• **Task prompt**
While reading the listing below, count how many lines hold the word "Click", and answer with the number only.

• **Records**
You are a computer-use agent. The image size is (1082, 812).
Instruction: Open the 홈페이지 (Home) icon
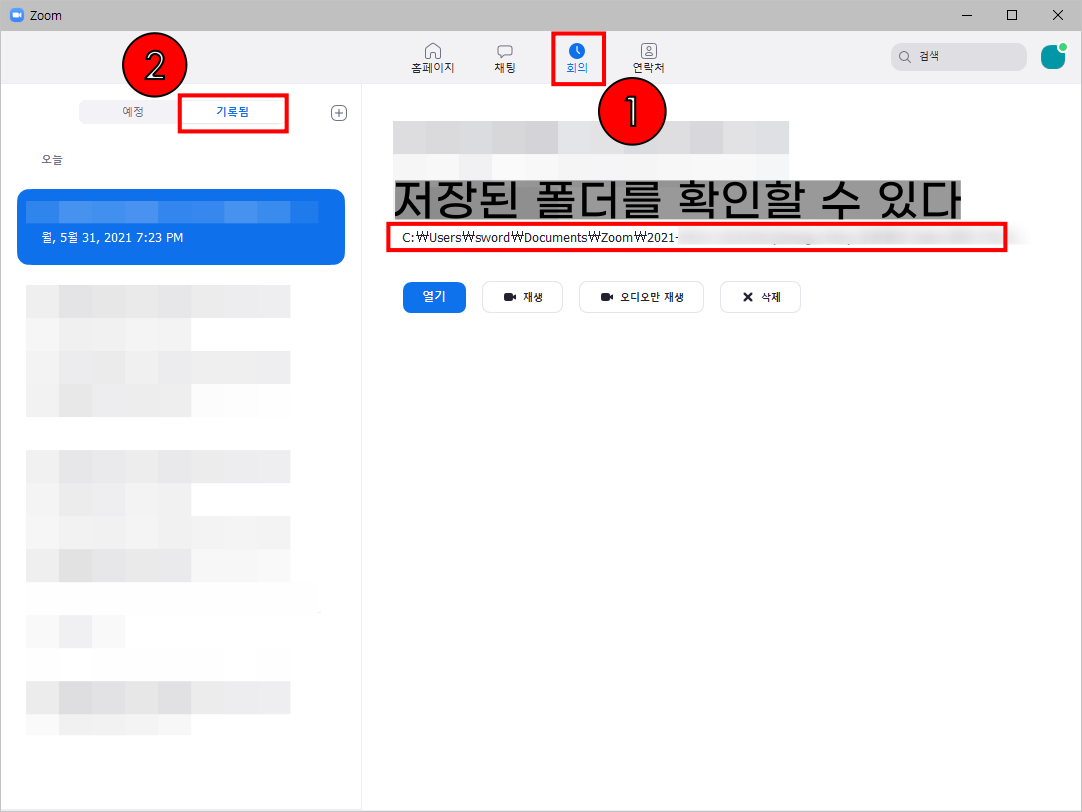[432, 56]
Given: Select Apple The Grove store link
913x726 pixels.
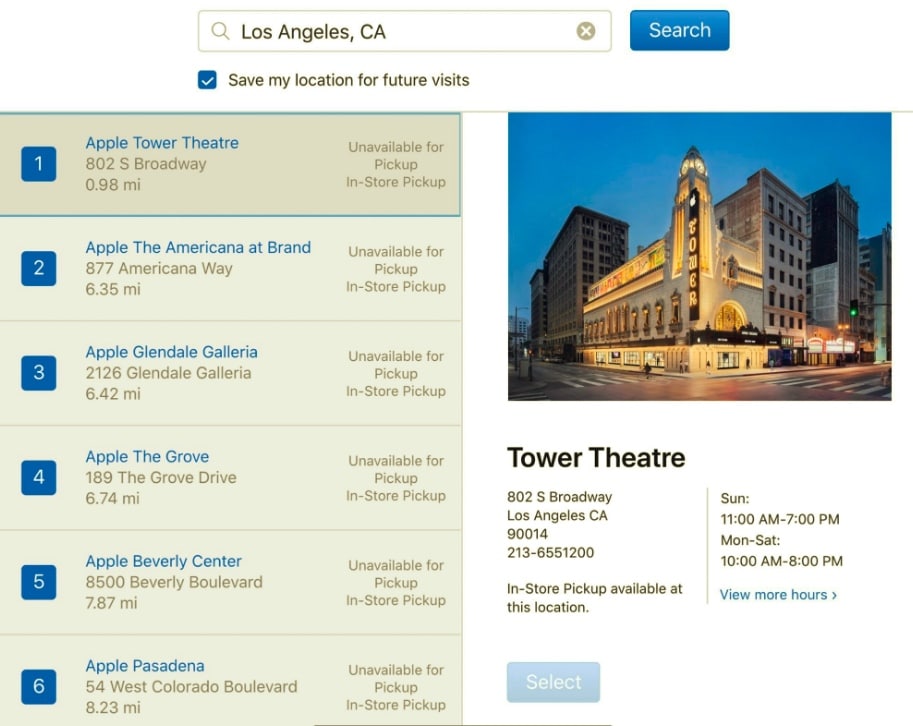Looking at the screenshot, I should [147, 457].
==
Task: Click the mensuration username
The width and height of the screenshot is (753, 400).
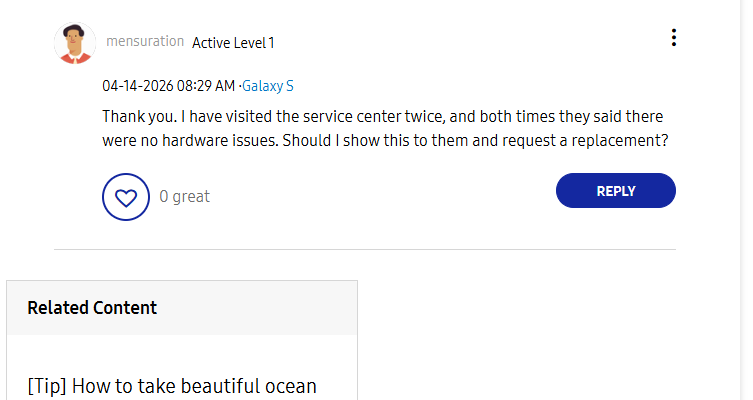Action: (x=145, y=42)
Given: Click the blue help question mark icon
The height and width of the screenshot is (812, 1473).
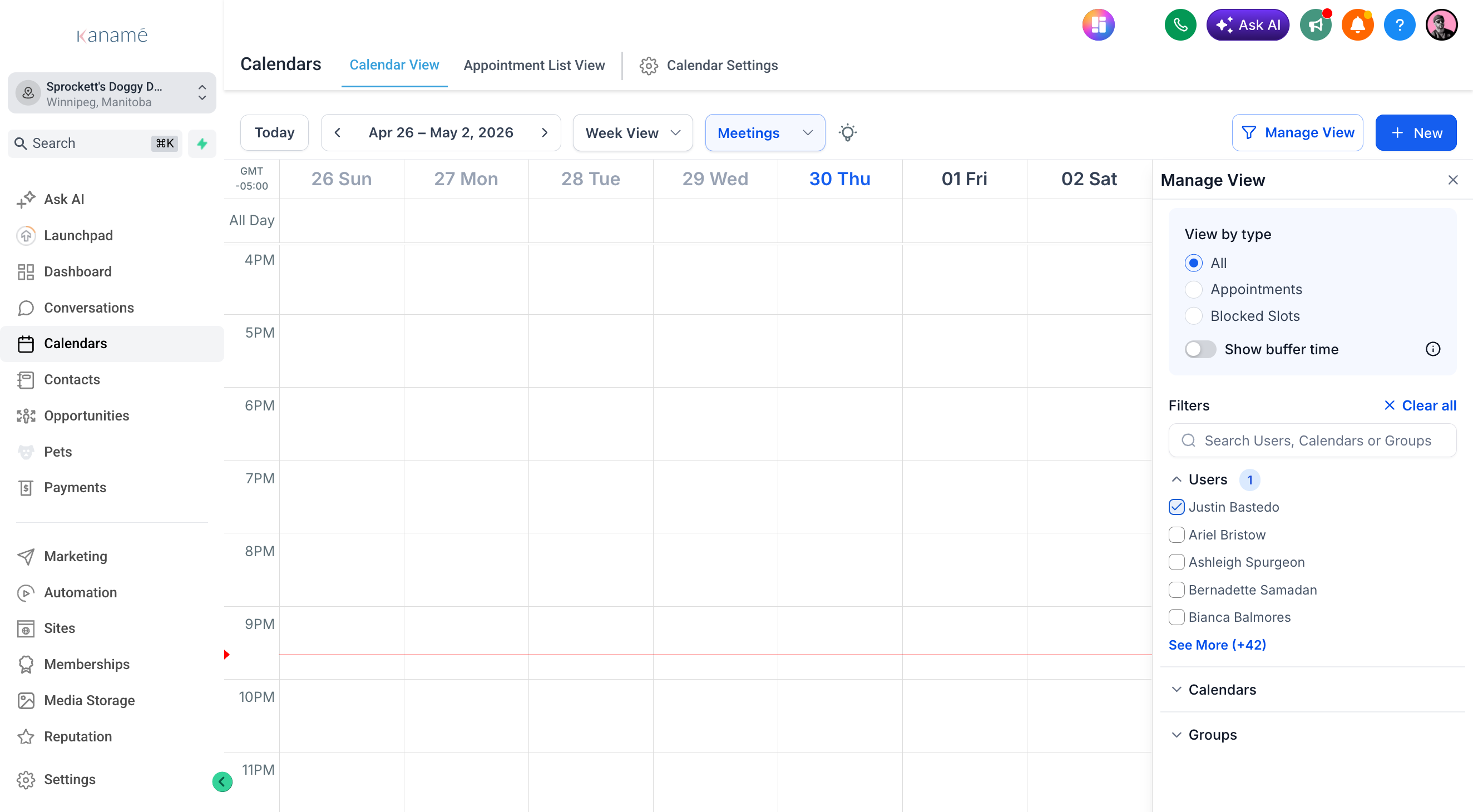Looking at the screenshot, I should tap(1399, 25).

• **Result of the task**
2